### SELECTED EXCERPT
— Start —

You shouldn't be swapping, ever. Memory is cheap!
Those log messages should be from the actual search execution, not the startup... so they're not to blame.
Well I am out of ideas, but thanks for your help anyway.
In the end I was able to improve performance overall by reducing swappiness on the hosts to 10, the search heads seem way more responsive now.
If someone has any additional ideas on troubleshooting startup.handoff
it would be great to hear.
Check the search.log linked to from the job inspector, scroll through it for gaps greater than a second in the timestamps.
Thanks for your reply. I don't get anything over 1 second, the closest is stuff like:
06-25-2015 21:23:56.002 INFO DispatchThread - Generating results preview took 2 ms
06-25-2015 21:23:56.844 INFO NewTransam - Finalizing. Committing all open txns withheld
06-25-2015 21:30:12.649 INFO DispatchThread - Generating results preview took 5 ms
06-25-2015 21:30:13.527 INFO NewTransam - Finalizing. Committing all open txns withheld
Remaining events are very close, the max gap I can find is 0.2/0.3 seconds for a handful, most are milliseconds apart.

— End —

### DATASET
— Start —

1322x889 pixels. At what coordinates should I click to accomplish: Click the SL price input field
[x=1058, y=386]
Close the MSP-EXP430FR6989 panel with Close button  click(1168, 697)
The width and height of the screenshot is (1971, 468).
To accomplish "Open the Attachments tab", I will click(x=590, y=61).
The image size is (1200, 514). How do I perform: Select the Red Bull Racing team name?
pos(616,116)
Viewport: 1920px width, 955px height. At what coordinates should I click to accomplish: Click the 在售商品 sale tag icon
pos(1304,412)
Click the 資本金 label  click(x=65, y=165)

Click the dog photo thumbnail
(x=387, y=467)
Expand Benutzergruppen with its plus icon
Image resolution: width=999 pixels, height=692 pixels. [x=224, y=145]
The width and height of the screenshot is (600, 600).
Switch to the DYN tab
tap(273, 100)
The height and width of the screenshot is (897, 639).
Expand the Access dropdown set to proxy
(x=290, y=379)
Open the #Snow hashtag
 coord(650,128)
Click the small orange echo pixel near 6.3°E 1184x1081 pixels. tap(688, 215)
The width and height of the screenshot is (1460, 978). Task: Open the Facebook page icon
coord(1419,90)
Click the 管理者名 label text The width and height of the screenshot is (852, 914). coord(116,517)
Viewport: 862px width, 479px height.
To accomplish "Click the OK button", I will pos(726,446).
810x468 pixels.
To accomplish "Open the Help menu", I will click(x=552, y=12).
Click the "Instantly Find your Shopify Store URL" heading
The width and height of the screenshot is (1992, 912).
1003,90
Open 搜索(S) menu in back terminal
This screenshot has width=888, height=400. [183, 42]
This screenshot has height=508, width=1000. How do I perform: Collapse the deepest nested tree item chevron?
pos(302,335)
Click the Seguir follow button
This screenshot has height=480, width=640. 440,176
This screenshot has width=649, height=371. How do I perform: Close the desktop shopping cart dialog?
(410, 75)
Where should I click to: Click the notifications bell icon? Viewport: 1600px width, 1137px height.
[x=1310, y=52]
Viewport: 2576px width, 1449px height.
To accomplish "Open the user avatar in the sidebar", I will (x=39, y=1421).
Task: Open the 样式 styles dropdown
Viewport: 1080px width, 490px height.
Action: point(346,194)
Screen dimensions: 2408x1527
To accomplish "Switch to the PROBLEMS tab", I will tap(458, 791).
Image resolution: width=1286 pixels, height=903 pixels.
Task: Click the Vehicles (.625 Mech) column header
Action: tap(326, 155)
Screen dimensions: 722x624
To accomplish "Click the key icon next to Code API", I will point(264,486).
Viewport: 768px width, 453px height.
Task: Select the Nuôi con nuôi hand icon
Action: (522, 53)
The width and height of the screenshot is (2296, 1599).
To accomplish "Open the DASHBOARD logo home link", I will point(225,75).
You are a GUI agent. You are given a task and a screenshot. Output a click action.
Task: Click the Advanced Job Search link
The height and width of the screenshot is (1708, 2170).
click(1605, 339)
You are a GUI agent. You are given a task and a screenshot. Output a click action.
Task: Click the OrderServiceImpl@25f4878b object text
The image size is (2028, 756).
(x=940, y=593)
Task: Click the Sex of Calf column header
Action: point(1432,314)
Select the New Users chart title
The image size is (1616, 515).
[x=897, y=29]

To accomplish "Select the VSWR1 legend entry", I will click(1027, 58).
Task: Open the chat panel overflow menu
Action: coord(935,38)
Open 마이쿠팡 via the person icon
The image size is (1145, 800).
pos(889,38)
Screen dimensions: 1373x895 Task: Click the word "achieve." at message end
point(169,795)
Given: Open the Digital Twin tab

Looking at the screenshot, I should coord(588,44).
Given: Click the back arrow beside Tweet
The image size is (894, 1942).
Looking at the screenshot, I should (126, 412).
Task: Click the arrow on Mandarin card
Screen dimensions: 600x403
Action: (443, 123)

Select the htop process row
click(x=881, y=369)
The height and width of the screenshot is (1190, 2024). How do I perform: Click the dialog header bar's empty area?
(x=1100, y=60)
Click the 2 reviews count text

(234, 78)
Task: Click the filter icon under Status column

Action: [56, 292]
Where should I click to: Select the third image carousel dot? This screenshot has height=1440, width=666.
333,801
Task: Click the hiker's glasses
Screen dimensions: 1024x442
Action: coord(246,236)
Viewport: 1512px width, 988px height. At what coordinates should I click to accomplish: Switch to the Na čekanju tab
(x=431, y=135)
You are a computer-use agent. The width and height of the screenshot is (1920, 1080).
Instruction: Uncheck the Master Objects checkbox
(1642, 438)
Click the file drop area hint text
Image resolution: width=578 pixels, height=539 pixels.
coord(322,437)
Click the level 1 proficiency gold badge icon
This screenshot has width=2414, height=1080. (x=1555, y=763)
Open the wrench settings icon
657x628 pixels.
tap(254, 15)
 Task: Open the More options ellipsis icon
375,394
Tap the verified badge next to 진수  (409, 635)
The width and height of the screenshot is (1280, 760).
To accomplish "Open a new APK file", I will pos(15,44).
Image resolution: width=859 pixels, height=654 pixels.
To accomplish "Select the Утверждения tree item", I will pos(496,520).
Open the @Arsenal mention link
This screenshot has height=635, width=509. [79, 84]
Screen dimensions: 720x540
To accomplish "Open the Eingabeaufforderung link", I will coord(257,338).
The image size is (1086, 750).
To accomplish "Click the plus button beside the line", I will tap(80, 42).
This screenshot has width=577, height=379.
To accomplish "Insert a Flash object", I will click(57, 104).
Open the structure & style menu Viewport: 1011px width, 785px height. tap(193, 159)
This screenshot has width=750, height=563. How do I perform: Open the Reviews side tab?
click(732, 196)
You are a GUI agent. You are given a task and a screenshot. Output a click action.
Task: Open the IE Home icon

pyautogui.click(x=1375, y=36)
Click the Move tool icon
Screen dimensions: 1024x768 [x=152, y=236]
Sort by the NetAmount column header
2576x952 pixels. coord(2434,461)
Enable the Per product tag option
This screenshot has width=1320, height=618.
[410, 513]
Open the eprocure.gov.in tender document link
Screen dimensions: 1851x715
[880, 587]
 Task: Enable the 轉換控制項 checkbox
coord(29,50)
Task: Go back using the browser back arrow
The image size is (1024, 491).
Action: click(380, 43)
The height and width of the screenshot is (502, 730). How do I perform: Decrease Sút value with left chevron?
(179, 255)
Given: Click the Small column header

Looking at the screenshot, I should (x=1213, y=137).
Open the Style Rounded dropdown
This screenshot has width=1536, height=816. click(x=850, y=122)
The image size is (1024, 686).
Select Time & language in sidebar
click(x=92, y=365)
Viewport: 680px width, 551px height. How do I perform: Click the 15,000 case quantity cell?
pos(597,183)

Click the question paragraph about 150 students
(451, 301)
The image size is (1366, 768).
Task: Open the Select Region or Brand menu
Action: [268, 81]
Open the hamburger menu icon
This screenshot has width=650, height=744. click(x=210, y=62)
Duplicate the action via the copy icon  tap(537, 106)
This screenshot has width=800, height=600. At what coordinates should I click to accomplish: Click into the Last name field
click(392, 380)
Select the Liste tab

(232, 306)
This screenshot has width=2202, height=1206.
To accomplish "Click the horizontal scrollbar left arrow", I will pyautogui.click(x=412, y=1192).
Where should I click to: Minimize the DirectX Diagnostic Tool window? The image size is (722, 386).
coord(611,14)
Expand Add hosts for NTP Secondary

— End —

### WHAT TO DO
**1)** Which timestamps appear in the log lines quoted in the forum thread about slow search startup?
**2)** Print the records from the line with "Task: Enable the 轉換控制項 checkbox" to the line with "This screenshot has width=1536, height=816.".

### REPLIES
**1)**
06-25-2015 21:23:56.002
06-25-2015 21:23:56.844
06-25-2015 21:30:12.649
06-25-2015 21:30:13.527

**2)**
 Task: Enable the 轉換控制項 checkbox
coord(29,50)
Task: Go back using the browser back arrow
The image size is (1024, 491).
Action: click(380, 43)
The height and width of the screenshot is (502, 730). How do I perform: Decrease Sút value with left chevron?
(179, 255)
Given: Click the Small column header

Looking at the screenshot, I should (x=1213, y=137).
Open the Style Rounded dropdown
This screenshot has width=1536, height=816. click(x=850, y=122)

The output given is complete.